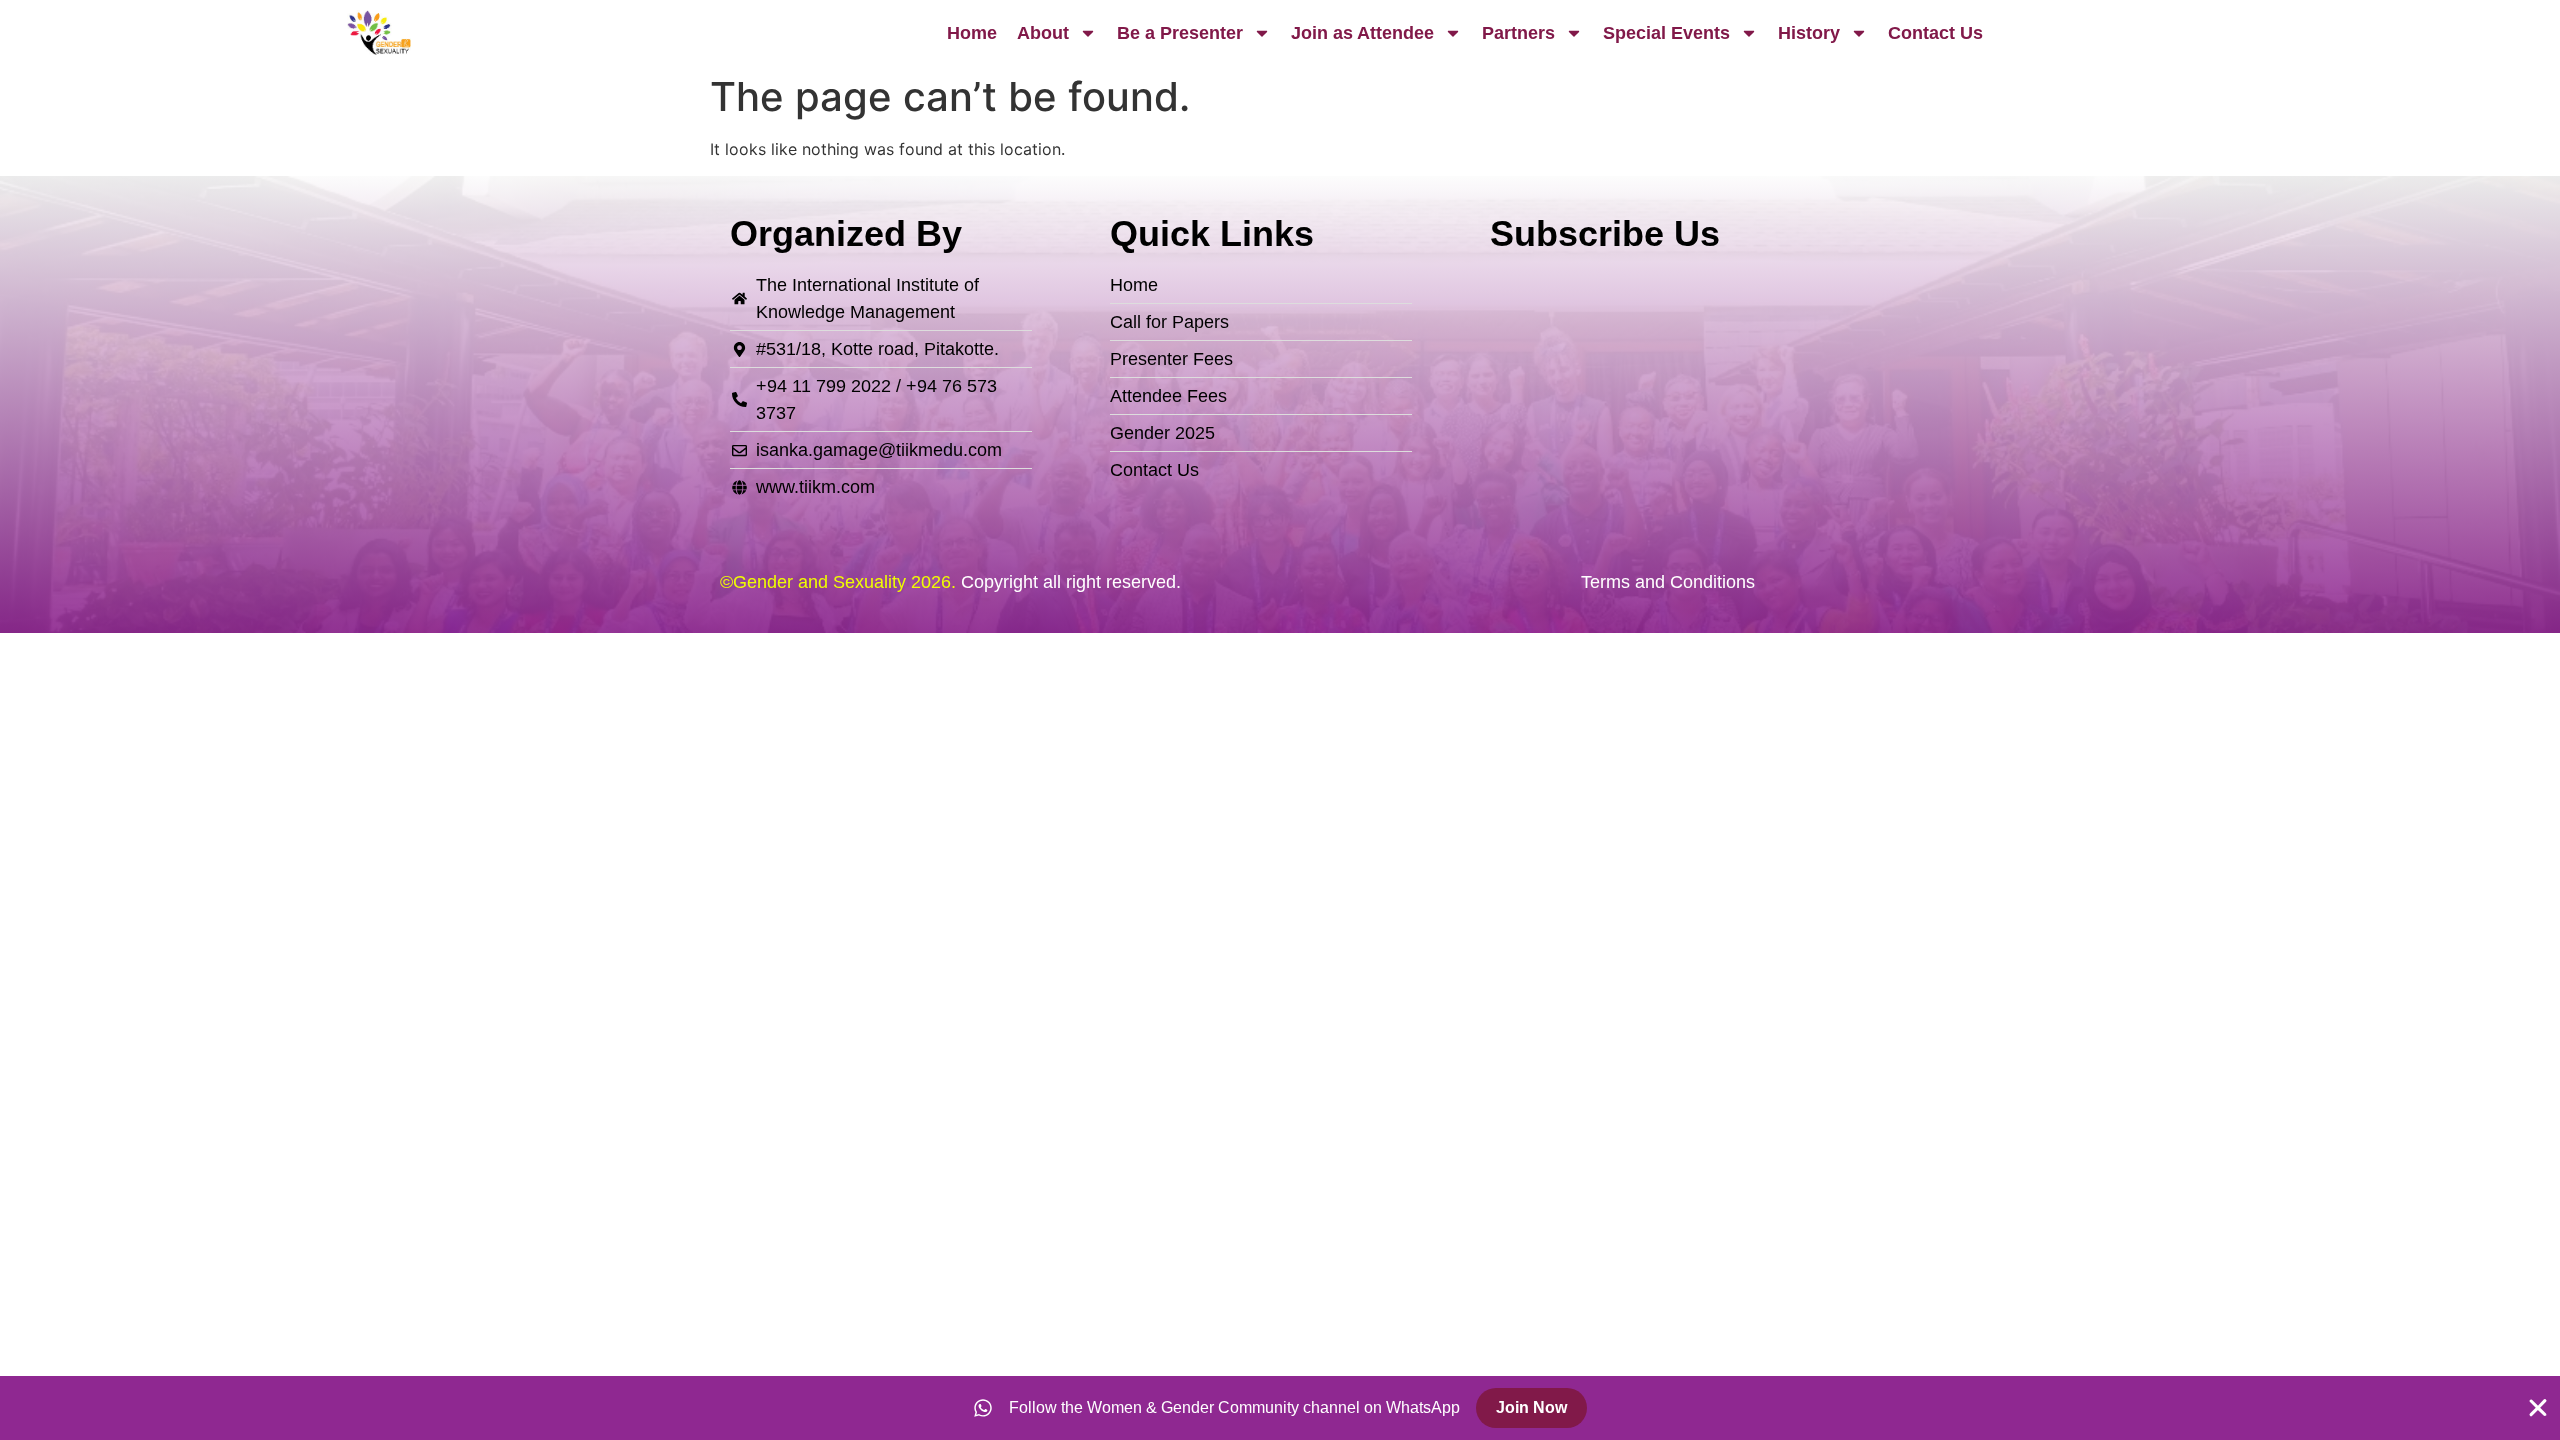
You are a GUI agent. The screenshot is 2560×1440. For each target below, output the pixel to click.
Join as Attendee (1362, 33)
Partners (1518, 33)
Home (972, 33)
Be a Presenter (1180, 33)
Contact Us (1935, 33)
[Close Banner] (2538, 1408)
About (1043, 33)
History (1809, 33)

EXERCISE DETAILS :: Nothing but the lines from the one containing "Partners (1518, 33)" through the end of the entries belongs in the answer; repeat them exactly.

RESPONSE TO THE TASK ::
Partners (1518, 33)
Home (972, 33)
Be a Presenter (1180, 33)
Contact Us (1935, 33)
[Close Banner] (2538, 1408)
About (1043, 33)
History (1809, 33)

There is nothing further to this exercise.